• [Source information]:
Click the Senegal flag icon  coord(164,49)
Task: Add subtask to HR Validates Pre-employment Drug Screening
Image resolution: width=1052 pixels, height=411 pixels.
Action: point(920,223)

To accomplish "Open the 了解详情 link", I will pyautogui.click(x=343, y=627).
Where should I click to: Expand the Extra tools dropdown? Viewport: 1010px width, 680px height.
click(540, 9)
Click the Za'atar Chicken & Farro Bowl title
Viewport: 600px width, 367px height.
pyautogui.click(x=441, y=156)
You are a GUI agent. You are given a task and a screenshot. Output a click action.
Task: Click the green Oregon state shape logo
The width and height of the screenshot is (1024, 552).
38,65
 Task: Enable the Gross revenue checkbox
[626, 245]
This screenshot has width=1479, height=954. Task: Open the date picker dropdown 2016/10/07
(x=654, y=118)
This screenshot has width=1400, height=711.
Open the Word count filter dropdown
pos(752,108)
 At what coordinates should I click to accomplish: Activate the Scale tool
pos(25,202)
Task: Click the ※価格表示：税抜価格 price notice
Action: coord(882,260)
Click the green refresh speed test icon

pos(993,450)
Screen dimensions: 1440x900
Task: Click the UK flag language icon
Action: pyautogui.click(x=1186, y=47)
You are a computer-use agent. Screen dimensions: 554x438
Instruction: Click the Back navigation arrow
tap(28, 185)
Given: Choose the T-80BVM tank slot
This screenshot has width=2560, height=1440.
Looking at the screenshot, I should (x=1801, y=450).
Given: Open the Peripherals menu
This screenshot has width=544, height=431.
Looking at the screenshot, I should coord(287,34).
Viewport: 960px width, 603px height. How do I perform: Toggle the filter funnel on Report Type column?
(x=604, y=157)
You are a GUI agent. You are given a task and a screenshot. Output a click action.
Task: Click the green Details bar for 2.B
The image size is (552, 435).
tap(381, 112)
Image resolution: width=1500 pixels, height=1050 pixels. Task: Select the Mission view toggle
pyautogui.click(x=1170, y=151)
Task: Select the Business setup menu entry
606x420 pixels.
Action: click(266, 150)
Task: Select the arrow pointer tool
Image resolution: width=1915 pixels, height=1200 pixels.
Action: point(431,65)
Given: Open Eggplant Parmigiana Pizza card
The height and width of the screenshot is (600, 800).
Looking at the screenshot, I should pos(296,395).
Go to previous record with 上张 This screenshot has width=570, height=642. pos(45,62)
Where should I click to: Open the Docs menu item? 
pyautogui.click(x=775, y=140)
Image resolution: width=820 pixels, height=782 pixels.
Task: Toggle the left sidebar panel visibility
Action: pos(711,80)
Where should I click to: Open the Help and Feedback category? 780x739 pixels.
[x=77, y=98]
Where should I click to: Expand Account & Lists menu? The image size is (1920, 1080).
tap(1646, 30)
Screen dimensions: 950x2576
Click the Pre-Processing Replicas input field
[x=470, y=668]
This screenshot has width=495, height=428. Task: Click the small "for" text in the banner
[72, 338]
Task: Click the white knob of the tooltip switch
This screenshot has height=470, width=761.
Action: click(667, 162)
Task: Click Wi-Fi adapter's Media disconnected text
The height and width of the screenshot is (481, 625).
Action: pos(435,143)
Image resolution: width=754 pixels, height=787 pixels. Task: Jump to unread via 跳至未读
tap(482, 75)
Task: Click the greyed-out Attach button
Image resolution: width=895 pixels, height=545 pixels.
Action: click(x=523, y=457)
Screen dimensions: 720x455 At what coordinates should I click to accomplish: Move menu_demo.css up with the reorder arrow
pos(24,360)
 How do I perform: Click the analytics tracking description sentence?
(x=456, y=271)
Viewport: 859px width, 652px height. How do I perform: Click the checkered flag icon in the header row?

• [Exercise instructions]:
When you reach the line in the material above that holds "The height and width of the screenshot is (481, 625).", begin reproducing lines exactly, and stop after the line that holds "Task: Click the greyed-out Attach button".

• [Solution for this problem]:
The height and width of the screenshot is (481, 625).
Action: pos(435,143)
Image resolution: width=754 pixels, height=787 pixels. Task: Jump to unread via 跳至未读
tap(482, 75)
Task: Click the greyed-out Attach button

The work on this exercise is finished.